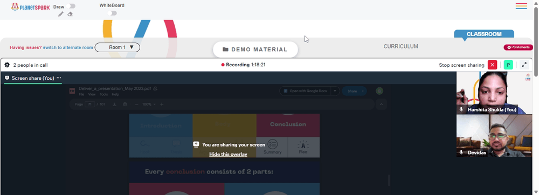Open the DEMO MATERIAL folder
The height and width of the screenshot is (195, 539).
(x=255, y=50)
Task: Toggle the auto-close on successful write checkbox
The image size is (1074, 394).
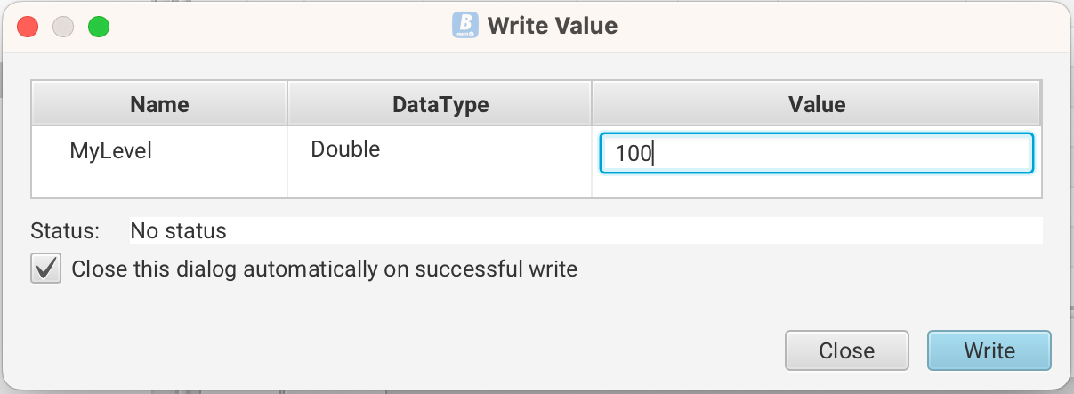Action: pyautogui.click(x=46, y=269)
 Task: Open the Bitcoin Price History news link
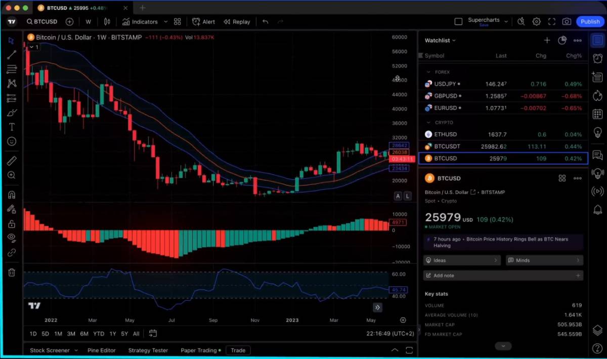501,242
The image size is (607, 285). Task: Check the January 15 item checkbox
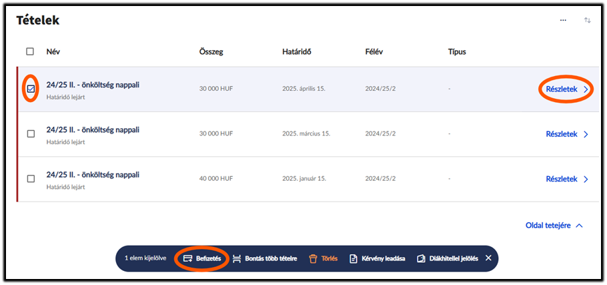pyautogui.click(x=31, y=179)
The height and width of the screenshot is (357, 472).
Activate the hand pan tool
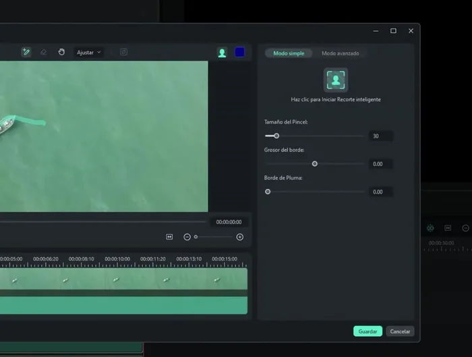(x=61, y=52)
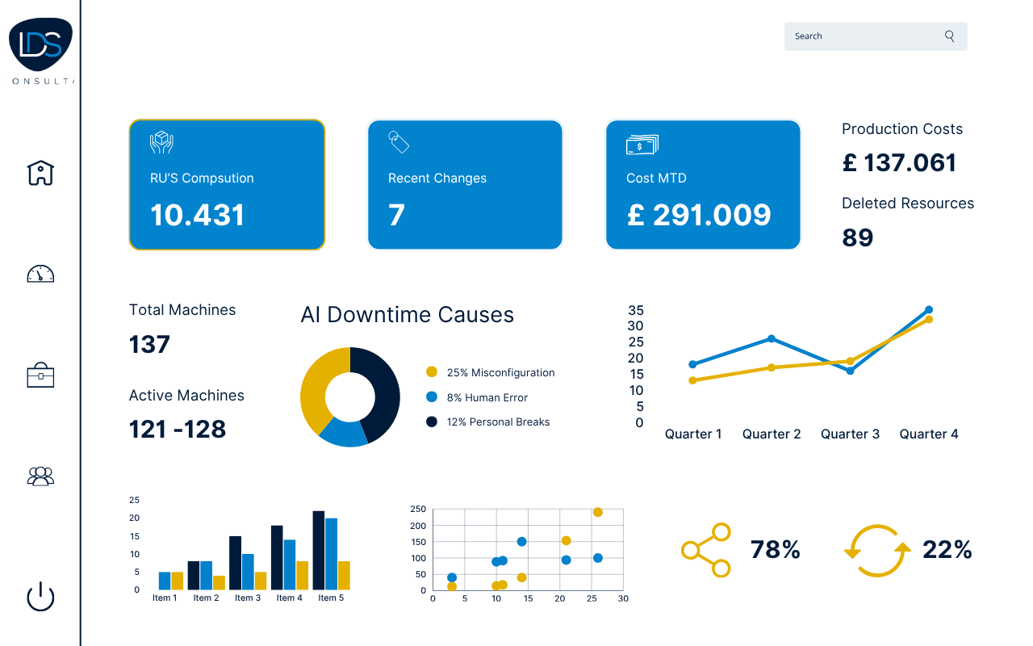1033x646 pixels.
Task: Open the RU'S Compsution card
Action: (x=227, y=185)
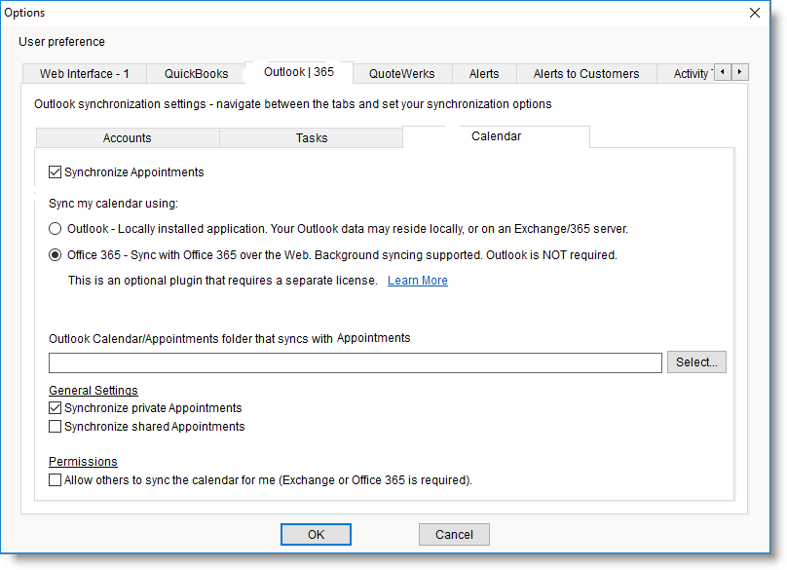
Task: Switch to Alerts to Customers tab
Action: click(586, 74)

--------------------------------

Your copy should hold exactly the lines from the one with "The height and width of the screenshot is (357, 472)." through the final line of the records, both ends included, and no pictures.

The height and width of the screenshot is (357, 472).
Activate the hand pan tool
(x=61, y=52)
1033x646 pixels.
Task: Open the RU'S Compsution card
Action: (x=227, y=185)
Task: Switch to Alerts to Customers tab
Action: click(586, 74)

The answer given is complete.